The intervening years had seen President Kennedy gunned down in Dallas, followed by the assassinations of the president’s brother Robert and the Reverend Martin Luther King Jr., the agony of Vietnam, urban race riots with deaths in the hundreds, the rise of the Baby Boom protest movement, and a revolution in social, cultural, and sexual mores. It was as if a strategic bombing had destroyed the bridge of time, leaving the 1950s suddenly behind, forever.

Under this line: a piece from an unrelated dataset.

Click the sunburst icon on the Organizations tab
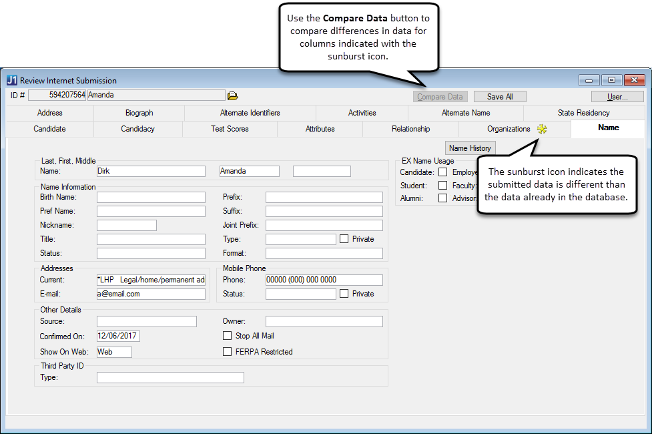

And yet National Review waxed optimistic in its 15th anniversary issue, dated December 1, 1970. The cover boldly declared the death of liberalism in word and picture. Emblazoned at the bottom of the page was the headline, “After Liberalism, What?” The artwork depicted a graveyard filled with tombstones for FDR’s New Deal, Harry Truman’s Fair Deal, JFK’s New Frontier, and LBJ’s Great Society (accompanied by Johnson’s stoic visage). The sun, off to the west, was setting on the American Left.

The tone inside was reflective, cautiously buoyant. For the intellectuals inhabiting the special section of the issue—WFB, Eugene Genovese (Marxist critic of the New Left), James Burnham (ex-Trotskyist, later a leading conservative thinker), Frank S. Meyer (father of fusionism), Charles Frankel, Jeffrey Hart—the battle against liberalism was certainly an existential one. And despite the hopeful cover, that conflict was far from over in 1970. The spirit of the age had internalized many of liberalism’s values, while creating a much more radical movement—the “counter-culture” that now stymied old Lefties on campus as well as the cultural bourgeoisie. “The juice has gone out of liberalism,” despite its heavy hand, which, wrote Burnham, “lies on many of the nation’s organs.”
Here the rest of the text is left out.